## Page extract
========================
In North America it is found in Alaska and the three nortnern territories of Canda. Further south it grows in both Alberta and British Columbia in the west and parts of Ontario, Québec, Labrador, and Newfoundland in the east. In the contiguious US it only grows in Montana and Wyoming. The Natural Resources Conservation Service database only records it in six scattered counties in Montana. On Greenland it is a common plant found as far north at 75°23' N in the west and to 74°50' N in the east. It grows at elevations between 100 and 2400 meters.

It grows in dry to moist tundra and alpine tundra.
========================
Dataset records
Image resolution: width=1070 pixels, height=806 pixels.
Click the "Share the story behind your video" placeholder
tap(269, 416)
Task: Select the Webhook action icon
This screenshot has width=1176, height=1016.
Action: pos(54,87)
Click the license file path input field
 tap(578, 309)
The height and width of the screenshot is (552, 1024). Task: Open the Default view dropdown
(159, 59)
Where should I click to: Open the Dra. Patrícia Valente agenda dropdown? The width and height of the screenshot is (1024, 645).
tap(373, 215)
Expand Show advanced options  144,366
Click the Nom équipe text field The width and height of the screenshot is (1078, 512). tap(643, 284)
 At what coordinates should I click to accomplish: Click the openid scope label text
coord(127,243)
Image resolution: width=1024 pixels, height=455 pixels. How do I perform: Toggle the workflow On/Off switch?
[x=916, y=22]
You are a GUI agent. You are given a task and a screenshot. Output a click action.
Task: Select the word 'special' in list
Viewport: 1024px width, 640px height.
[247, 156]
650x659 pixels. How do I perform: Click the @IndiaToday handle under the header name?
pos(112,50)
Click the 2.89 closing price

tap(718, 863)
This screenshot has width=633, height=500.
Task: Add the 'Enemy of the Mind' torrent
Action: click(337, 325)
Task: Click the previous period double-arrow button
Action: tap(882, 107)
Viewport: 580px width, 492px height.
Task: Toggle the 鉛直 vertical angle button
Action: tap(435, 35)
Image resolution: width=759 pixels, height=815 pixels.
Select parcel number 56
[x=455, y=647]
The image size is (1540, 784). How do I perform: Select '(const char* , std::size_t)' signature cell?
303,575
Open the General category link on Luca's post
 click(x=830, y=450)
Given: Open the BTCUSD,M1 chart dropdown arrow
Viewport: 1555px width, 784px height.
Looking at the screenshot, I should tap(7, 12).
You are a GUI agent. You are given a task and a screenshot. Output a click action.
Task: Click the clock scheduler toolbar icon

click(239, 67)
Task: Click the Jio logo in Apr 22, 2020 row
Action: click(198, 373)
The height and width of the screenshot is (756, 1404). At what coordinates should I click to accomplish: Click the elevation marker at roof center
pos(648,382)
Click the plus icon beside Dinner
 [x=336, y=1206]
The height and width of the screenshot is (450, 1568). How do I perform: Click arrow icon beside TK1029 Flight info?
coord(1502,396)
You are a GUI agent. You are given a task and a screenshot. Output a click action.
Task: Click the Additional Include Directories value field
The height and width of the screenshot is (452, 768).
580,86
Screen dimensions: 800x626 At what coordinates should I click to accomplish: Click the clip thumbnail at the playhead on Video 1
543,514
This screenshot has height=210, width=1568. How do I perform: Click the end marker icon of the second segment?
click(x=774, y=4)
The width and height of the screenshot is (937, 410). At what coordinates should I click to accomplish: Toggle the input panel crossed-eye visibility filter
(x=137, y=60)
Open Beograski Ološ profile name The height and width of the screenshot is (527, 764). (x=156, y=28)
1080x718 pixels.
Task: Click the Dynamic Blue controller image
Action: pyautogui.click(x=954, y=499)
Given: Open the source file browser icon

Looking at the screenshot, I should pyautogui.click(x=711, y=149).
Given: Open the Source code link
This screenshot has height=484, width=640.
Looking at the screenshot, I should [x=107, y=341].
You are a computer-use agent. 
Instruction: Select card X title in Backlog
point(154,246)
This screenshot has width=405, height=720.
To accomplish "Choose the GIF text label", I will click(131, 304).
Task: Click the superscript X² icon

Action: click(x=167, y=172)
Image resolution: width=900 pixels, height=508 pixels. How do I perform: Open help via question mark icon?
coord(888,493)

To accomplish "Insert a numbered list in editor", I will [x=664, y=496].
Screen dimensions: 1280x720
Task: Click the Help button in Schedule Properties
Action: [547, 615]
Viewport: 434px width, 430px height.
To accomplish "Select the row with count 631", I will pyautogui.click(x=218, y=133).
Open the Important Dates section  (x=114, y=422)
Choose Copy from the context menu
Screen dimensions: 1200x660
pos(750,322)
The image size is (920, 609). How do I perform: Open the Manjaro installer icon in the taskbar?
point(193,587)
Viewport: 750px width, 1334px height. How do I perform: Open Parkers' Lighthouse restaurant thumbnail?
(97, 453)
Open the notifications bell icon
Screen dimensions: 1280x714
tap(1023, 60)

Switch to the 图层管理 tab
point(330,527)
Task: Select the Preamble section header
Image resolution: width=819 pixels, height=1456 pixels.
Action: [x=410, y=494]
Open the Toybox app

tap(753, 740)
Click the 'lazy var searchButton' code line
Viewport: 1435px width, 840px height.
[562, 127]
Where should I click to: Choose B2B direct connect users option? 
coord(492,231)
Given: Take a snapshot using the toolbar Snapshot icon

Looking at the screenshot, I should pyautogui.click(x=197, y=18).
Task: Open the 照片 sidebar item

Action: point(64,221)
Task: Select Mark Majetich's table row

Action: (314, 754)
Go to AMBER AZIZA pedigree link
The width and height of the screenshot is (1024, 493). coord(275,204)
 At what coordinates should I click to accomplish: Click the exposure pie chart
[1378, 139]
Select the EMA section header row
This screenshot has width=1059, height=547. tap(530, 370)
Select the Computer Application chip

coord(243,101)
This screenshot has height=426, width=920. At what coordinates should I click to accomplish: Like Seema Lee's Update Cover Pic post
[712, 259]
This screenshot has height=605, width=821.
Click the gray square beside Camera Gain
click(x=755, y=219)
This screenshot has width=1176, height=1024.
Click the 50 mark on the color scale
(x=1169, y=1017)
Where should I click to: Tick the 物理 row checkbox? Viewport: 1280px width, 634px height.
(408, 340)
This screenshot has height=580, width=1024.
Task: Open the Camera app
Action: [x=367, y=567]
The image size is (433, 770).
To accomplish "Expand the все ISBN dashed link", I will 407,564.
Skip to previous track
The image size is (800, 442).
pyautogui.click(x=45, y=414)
========================
## Required work
a) From the range passage, extract everything from "In North America" down to "and 2400 meters.".
b) Summarize the range passage in two sentences.
c) Based on the range passage, answer yes or no for each statement: (i) in the contiguous US, the plant grows only in Montana and Wyoming; (ii) the Natural Resources Conservation Service database records it in every county of Montana; (iii) the plant is rare on Greenland.

## Responses by item number
a)
In North America it is found in Alaska and the three nortnern territories of Canda. Further south it grows in both Alberta and British Columbia in the west and parts of Ontario, Québec, Labrador, and Newfoundland in the east. In the contiguious US it only grows in Montana and Wyoming. The Natural Resources Conservation Service database only records it in six scattered counties in Montana. On Greenland it is a common plant found as far north at 75°23' N in the west and to 74°50' N in the east. It grows at elevations between 100 and 2400 meters.

b) In North America the plant grows in Alaska, Canada's three northern territories, Alberta, British Columbia, and parts of Ontario, Québec, Labrador, and Newfoundland, and in the contiguous US only in Montana and Wyoming. It is common on Greenland and grows at elevations between 100 and 2400 meters in dry to moist tundra and alpine tundra.

c)
(i) Yes: "it only grows in Montana and Wyoming."
(ii) No: "only records it in six scattered counties in Montana."
(iii) No: "On Greenland it is a common plant."